# Chicken Spinoccol Fattie Revisited W/ Q-View (Bear View)



## sqwib (Jul 21, 2011)

I haven't been around much the last few weeks probably be in and out till the fall months.

I thought about you guys when I was cleaning out the freezer, pulled out a Fattie from my Winter smokes and decided to try and get a Q-view out of it, here goes...

I shot these with a 50mm prime at around f/2 so the depth of field is narrow














Condensed Broccoli Cheese Soup
2 tablespoons butter, 1 cup of milk
2 slices Swiss cheese

A few hunks of Mild cheddar







20 MINUTE RICE







Thawed Chicken Spinoccoli Fattie sliced.







Another shot of the Fattie







Rice layered in a glass dish







Next comes the sliced fattie













Broccoli Cheese Soup







Some Fresh Chives from the garden







The final product ready to be warmed in the oven for 20 minutes.

On a scale of 1 - 10, I give this a 5, average at best.

Thanks for looking and hopefully I'll be able to get a few butts and ribs on this weekend.


----------



## roller (Jul 21, 2011)

Now thats my kinda meal...Looks real good..


----------



## africanmeat (Jul 21, 2011)

Yup another great smoke


----------



## SmokinAl (Jul 21, 2011)

What a great presentation!

Looks delicious!


----------



## Bearcarver (Jul 21, 2011)

As long as you're rating on a scale of 1 - 10---------I'll give your illustrating an 11  !!!!!

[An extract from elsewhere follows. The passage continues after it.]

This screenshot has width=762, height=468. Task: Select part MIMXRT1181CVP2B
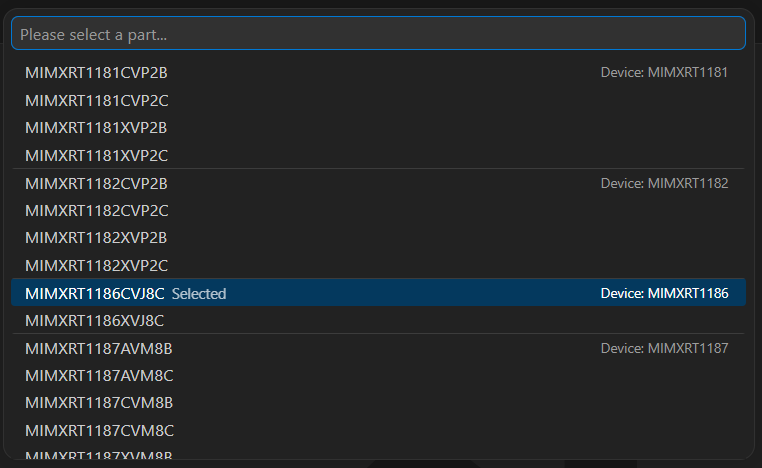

But only a 10 3/4 for the chow !!!   
	

	
	
		
		



		
		
	


	





Thanks SQWIB !

Bear


----------



## scarbelly (Jul 21, 2011)

Looks mighty tasty from here. Great pics my friend


----------



## sqwib (Jul 21, 2011)

Ooops forgot to add the cheddar, fixed OP


----------



## meateater (Jul 21, 2011)

Looks really good !


----------